Then of course, there’s the issue of age bias. The older the entrepreneur, the more difficult the transition. Even though the Bureau of Labor Statistics reports that the average salaried employee works just 4.6 years for the same company, corporate interviewers often use a different metric for older workers. They expect longevity. When considering a slate of candidates, middle-aged workers are thought to be greater risks simply because they are closer to retirement age. This creates the possibility that the company may not get the best return on its investment, especially if those applicants have spent most of their careers as independent-minded entrepreneurs.[iv] Things are complicated further if the recruiter has spent their entire career in the corporate world. Corporate culture is dramatically different than small-business culture and it’s difficult for people to connect, to find common bonds, if they’ve never had any shared experiences. This creates a culture clash that can be almost impossible to overcome. Thirty-years ago, Manfred F.R. Kets de Vries wrote about this in Harvard Business Review:

“Entrepreneurs seem to be achievement oriented, like to take responsibility for decisions, and dislike repetitive, routine work.
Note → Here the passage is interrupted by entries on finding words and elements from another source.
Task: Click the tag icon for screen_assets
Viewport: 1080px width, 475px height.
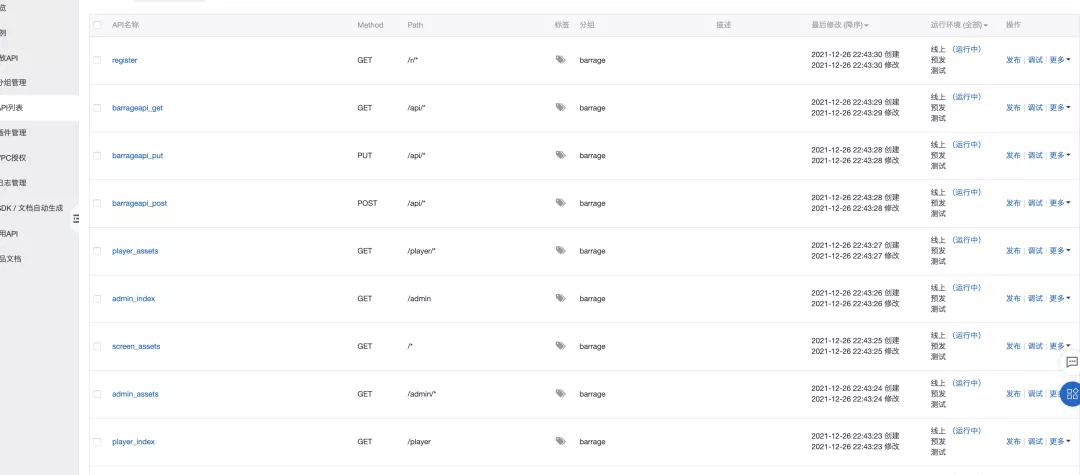Action: 560,346
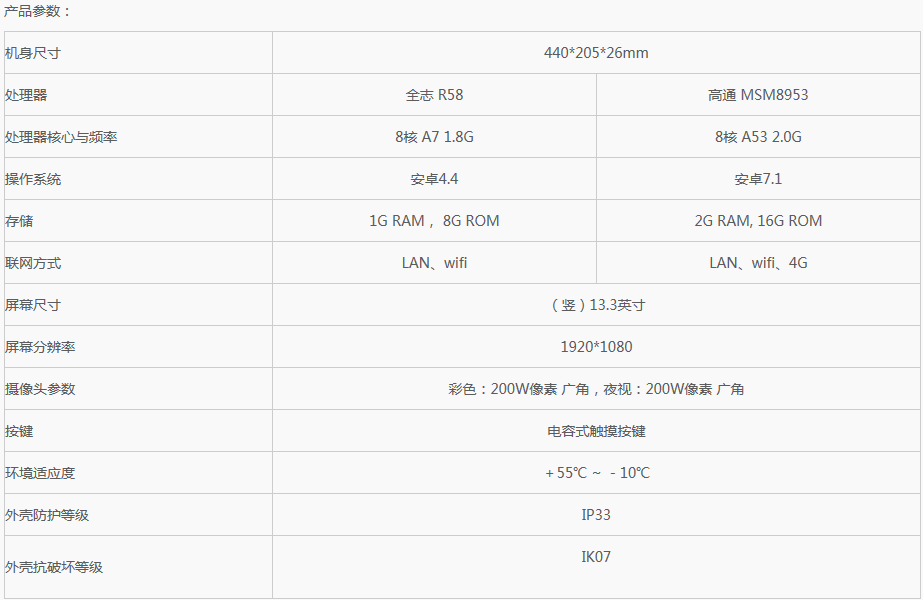The width and height of the screenshot is (923, 600).
Task: Click the 1920*1080 resolution value
Action: (596, 347)
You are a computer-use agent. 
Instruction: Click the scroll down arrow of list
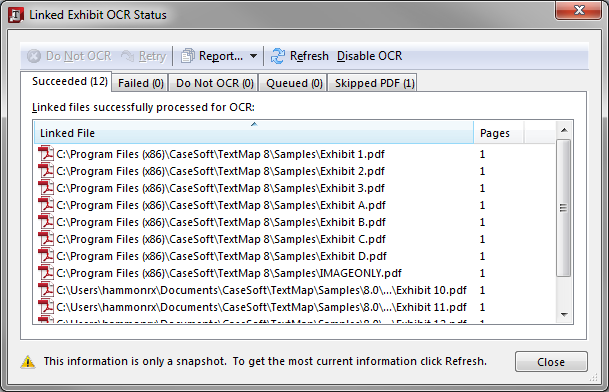click(x=564, y=315)
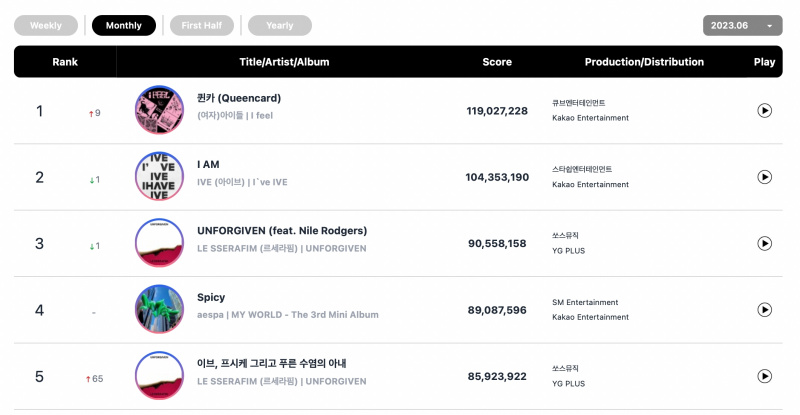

Creative entrepreneurs possess high levels of energy and great degrees of perseverance and imagination, which, combined with willingness to take moderate, calculated risks enable them to transform what often began as a very simple, ill-defined idea into something concrete. Entrepreneurs also can instill highly contagious enthusiasm in an organization. They convey a sense of purpose and, by doing so, convince others that they are where the action is. Whatever it is—seductiveness, gamesmanship, or charisma—entrepreneurs somehow know how to lead an organization and give it momentum. Along with their mystique, however, entrepreneurs can have personality quirks that make them hard people to work with. For example, their bias toward action, which makes them act rather thoughtlessly, sometimes can have dire consequences for the organization. Moreover, some entrepreneurs I have known have had great difficulty taking direction.”[v]

So, does this mean that once entrepreneurs operate a small business for ten or twenty years, they should probably just forget about working for someone else and keep plowing ahead until they drop dead? Is there a period after which being an entrepreneur basically makes you unemployable? The short answer is yes.